- _Data shown_:

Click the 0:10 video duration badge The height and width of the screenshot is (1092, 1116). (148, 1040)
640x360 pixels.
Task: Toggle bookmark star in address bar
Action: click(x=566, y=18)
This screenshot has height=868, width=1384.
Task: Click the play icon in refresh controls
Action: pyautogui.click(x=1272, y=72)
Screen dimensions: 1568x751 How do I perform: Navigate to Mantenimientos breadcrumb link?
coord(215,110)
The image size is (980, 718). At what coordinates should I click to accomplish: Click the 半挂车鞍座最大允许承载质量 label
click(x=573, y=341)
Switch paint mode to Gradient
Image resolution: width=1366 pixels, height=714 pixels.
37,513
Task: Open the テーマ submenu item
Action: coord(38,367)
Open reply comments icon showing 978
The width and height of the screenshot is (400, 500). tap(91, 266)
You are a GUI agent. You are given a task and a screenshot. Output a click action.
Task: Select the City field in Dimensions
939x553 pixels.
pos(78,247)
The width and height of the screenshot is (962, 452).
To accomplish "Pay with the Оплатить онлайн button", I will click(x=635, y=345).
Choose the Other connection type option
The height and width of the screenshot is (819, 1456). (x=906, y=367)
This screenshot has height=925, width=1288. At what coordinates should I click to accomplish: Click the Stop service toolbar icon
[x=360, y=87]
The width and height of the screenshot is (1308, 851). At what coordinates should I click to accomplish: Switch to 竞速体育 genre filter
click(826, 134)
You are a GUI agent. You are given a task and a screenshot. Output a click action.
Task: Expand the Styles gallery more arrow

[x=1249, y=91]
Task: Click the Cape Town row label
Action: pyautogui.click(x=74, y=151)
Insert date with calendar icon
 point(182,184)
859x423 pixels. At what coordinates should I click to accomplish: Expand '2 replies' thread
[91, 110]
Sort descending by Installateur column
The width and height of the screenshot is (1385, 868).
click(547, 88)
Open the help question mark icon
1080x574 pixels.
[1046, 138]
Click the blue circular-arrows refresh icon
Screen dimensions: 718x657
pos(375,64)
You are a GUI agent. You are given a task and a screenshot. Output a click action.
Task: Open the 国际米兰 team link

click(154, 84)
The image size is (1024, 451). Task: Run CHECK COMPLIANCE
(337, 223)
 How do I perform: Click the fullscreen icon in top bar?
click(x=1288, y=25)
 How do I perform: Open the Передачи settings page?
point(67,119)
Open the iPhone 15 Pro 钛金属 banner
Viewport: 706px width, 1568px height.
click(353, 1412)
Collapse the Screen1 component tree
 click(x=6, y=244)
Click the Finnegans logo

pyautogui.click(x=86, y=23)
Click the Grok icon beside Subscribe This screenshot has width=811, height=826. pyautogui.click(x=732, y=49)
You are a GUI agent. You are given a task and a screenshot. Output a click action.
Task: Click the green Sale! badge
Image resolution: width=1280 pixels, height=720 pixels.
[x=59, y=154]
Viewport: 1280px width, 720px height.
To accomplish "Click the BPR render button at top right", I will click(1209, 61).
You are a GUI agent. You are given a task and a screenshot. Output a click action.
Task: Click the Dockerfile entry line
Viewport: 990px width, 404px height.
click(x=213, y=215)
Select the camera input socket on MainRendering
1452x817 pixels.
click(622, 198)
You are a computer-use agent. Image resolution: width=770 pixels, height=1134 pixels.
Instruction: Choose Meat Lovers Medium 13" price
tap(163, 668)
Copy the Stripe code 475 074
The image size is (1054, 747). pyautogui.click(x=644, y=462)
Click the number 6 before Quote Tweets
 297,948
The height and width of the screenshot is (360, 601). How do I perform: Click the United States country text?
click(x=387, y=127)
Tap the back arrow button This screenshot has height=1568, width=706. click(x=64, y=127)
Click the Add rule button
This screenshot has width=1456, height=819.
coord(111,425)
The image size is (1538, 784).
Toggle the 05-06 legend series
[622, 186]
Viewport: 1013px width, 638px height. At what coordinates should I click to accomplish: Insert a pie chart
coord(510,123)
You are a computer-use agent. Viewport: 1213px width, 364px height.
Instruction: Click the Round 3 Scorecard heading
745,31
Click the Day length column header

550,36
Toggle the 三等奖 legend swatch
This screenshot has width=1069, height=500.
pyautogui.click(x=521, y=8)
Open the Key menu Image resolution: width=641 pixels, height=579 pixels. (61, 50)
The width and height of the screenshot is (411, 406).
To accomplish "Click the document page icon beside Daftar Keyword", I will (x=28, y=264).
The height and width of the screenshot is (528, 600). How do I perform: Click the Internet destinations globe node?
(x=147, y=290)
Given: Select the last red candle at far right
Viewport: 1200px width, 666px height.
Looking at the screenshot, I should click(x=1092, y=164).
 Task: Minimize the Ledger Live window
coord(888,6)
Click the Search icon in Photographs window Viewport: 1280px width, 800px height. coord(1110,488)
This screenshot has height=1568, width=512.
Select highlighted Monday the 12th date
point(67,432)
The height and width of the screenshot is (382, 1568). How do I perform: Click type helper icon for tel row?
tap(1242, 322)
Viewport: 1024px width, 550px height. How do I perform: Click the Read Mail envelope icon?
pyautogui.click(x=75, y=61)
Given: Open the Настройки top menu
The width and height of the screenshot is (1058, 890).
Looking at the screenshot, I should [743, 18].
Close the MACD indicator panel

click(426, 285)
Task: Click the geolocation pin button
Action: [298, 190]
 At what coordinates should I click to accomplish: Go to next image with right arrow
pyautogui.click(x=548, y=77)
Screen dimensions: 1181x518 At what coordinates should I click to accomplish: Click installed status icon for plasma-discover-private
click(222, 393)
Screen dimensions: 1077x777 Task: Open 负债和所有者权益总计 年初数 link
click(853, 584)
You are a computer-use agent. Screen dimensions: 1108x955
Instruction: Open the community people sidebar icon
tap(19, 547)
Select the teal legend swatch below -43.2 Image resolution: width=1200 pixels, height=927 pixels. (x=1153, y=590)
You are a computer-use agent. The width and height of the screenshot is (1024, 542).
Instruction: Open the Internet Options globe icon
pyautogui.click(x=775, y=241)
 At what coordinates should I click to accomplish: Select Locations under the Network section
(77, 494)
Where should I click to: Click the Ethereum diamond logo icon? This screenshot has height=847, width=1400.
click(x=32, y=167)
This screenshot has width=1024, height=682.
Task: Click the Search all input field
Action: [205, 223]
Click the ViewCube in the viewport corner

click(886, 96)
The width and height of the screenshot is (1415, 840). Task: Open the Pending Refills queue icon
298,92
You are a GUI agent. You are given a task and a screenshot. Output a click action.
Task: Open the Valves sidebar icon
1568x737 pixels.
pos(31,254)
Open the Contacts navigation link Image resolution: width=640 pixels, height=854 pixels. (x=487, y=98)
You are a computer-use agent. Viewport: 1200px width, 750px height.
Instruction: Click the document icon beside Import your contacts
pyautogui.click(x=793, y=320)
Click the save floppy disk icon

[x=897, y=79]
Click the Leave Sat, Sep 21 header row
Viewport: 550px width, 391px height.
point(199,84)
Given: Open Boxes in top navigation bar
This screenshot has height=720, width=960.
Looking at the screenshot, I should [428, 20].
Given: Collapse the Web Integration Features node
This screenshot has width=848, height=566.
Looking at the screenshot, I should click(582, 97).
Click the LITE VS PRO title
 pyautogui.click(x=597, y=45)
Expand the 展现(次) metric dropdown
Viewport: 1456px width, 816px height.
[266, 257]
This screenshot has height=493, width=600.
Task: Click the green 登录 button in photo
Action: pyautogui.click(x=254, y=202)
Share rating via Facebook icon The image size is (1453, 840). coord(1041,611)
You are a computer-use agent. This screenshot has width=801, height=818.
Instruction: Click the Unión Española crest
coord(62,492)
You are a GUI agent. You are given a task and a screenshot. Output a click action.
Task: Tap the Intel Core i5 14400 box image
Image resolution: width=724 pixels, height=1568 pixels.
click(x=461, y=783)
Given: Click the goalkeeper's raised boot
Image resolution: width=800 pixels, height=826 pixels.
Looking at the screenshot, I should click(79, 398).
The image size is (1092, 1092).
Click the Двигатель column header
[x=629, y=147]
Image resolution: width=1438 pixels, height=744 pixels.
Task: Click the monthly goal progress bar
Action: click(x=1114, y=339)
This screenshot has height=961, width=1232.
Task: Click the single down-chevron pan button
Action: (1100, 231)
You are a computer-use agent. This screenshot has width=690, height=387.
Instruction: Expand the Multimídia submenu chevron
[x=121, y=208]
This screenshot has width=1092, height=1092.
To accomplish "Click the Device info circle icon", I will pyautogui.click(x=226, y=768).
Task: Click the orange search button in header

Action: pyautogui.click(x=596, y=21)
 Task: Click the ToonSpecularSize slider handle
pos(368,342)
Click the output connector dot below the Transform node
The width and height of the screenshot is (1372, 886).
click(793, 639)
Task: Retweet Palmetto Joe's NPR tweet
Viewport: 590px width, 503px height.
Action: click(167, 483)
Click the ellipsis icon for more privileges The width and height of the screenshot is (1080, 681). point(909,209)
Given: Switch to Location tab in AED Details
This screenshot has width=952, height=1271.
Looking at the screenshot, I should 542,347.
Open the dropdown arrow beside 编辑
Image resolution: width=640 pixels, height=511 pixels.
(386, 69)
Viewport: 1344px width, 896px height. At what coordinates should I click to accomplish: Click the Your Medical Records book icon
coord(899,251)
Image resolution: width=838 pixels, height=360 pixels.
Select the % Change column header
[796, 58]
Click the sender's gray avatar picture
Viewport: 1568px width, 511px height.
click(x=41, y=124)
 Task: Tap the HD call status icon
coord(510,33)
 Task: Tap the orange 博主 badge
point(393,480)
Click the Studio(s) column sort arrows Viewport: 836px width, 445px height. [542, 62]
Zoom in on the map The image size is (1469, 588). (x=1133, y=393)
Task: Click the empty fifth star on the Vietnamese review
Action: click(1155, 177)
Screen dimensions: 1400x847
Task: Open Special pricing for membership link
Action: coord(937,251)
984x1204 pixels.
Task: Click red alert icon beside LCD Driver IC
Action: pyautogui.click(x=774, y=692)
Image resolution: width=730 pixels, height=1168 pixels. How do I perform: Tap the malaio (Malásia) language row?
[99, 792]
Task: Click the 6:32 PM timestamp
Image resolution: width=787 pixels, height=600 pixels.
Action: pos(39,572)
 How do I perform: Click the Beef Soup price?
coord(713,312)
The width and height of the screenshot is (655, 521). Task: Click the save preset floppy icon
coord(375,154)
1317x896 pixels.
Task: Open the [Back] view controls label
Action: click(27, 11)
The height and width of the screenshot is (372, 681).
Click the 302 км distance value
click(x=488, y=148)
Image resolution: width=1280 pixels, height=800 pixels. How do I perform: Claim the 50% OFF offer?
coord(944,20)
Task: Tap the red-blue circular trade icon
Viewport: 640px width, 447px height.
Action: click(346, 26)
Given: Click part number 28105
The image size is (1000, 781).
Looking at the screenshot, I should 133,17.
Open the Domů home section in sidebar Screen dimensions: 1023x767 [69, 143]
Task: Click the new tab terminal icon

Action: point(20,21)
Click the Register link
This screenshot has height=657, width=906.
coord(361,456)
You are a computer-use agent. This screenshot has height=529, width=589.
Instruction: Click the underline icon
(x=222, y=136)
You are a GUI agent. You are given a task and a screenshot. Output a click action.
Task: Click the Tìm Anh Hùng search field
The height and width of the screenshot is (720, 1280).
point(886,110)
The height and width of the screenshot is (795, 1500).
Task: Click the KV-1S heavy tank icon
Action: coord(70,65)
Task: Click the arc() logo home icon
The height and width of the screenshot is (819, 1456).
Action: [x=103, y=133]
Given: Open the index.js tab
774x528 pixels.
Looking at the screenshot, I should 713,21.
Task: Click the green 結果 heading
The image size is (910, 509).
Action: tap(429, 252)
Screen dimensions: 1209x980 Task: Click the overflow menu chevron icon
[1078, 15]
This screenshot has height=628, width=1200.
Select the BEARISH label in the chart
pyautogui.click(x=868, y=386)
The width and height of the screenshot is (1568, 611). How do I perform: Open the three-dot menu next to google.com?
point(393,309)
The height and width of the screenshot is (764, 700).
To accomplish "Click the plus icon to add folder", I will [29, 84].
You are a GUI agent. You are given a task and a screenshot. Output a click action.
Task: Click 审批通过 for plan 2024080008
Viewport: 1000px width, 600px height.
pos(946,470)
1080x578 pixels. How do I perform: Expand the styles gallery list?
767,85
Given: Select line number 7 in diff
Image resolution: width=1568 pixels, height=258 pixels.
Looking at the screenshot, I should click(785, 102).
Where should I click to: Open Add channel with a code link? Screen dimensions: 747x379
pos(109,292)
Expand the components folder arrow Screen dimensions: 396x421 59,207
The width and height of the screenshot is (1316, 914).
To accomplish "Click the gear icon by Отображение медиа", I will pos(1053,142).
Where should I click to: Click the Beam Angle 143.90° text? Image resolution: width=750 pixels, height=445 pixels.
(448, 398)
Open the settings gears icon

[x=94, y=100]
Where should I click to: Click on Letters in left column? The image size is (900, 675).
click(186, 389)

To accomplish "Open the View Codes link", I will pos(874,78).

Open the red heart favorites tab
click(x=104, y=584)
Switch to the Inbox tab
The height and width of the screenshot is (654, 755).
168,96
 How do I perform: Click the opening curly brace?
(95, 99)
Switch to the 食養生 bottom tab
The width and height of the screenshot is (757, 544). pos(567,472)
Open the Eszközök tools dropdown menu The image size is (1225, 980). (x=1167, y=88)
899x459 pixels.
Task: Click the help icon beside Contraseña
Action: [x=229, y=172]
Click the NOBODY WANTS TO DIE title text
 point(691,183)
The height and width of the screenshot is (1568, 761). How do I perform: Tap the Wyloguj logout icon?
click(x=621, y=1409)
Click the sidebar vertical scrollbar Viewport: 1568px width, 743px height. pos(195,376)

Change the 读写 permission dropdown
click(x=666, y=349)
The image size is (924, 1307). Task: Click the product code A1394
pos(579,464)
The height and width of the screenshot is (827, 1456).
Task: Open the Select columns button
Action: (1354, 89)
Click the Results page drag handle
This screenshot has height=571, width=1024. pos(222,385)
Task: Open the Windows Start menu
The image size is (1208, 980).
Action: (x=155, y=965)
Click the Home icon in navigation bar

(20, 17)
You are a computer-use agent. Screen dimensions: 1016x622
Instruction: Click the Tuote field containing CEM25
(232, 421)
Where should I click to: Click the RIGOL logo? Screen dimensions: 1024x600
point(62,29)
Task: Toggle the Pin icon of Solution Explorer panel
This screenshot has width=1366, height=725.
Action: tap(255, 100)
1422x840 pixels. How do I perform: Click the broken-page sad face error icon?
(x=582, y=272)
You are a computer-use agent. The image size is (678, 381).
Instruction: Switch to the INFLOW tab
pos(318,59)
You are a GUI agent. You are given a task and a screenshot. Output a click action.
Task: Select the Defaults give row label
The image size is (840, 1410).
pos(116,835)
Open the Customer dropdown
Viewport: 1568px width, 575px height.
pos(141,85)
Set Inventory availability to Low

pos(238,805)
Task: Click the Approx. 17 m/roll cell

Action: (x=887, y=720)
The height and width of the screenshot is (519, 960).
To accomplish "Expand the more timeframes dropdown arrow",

- _Work required_: Take from the listing above each line containing "computer".

- _Result of the exercise_:
You are a computer-use agent. Image resolution: width=770 pixels, height=1134 pixels.
You are a computer-use agent. Viewport: 1213px width, 364px height.
You are a computer-use agent. Screen dimensions: 1108x955
You are a computer-use agent. The width and height of the screenshot is (1024, 542).
You are a computer-use agent. Viewport: 1200px width, 750px height.
You are a computer-use agent. This screenshot has width=801, height=818.
You are a computer-use agent. This screenshot has width=690, height=387.
You are a computer-use agent. This screenshot has height=529, width=589.
You are a computer-use agent. Screen dimensions: 1016x622
You are a computer-use agent. The image size is (678, 381).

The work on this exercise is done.